-- START --

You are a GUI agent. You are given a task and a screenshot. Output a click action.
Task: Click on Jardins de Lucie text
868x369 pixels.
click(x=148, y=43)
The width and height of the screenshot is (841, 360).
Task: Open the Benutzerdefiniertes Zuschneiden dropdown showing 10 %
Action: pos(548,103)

-- END --

Your task ▸ Can you copy these entries word for word?

Answer to this task ▸
You are a GUI agent. You are given a task and a screenshot. Output a click action.
Task: Click on Jardins de Lucie text
868x369 pixels.
click(x=148, y=43)
The width and height of the screenshot is (841, 360).
Task: Open the Benutzerdefiniertes Zuschneiden dropdown showing 10 %
Action: pos(548,103)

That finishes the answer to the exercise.